By KELLY WILSON and KATE ELIZABETH QUERAM, Capital News Service
ANNAPOLIS (March 13, 2008) - The Maryland Senate rejected an amendment to the state budget Wednesday that would have paved the way for repeal of the unpopular computer services tax.
The amendment failed on a day when the full Senate passed 220 Budget and Taxation Committee amendments intended to cover an estimated revenue shortfall of more than $330 million. Those amendments made cuts to the state's stem cell research program and the Department of Health and Mental Hygiene, and created new regulations on how and when agencies may spend the money allotted to them.
The computer services tax was passed in the November special legislative session to bring in an estimated $214 million to help cover a budget deficit of $1.7 billion. But a number of lawmakers from both parties now want to repeal the tax.
Sen. David Brinkley, R-Frederick, proposed to make up the money that would be lost from the repeal through $114 million from excess money in the general fund and $100 million in various cuts by the governor.
Adoption of the amendment would have made the tax unnecessary just as House and Senate committees were hearing eight bills to repeal the unpopular revenue measure.

=== Problem to solve ===
Reproduce the full news article on the Senate vote over the computer services tax, word for word. The entries that follow are not needed for this.

=== Data extract ===
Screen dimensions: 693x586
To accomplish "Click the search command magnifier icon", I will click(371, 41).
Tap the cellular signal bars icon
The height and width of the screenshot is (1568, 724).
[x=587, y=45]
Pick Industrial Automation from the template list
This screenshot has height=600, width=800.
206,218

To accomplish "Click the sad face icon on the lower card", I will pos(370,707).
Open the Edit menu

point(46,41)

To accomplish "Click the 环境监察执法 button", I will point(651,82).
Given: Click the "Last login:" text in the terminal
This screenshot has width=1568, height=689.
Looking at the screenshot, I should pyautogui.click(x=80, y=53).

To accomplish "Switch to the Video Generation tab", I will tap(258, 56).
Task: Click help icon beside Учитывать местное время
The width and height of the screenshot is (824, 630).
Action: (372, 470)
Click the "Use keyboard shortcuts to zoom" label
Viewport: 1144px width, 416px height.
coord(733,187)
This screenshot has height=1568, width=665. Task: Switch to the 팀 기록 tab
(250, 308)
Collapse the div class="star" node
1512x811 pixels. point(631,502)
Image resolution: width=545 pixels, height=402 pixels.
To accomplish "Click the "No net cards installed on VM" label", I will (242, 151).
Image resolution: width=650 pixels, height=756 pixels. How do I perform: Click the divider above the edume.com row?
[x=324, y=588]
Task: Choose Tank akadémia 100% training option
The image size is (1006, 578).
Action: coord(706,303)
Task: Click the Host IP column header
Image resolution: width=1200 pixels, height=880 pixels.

=== Task answer ===
By KELLY WILSON and KATE ELIZABETH QUERAM, Capital News Service
ANNAPOLIS (March 13, 2008) - The Maryland Senate rejected an amendment to the state budget Wednesday that would have paved the way for repeal of the unpopular computer services tax.
The amendment failed on a day when the full Senate passed 220 Budget and Taxation Committee amendments intended to cover an estimated revenue shortfall of more than $330 million. Those amendments made cuts to the state's stem cell research program and the Department of Health and Mental Hygiene, and created new regulations on how and when agencies may spend the money allotted to them.
The computer services tax was passed in the November special legislative session to bring in an estimated $214 million to help cover a budget deficit of $1.7 billion. But a number of lawmakers from both parties now want to repeal the tax.
Sen. David Brinkley, R-Frederick, proposed to make up the money that would be lost from the repeal through $114 million from excess money in the general fund and $100 million in various cuts by the governor.
Adoption of the amendment would have made the tax unnecessary just as House and Senate committees were hearing eight bills to repeal the unpopular revenue measure.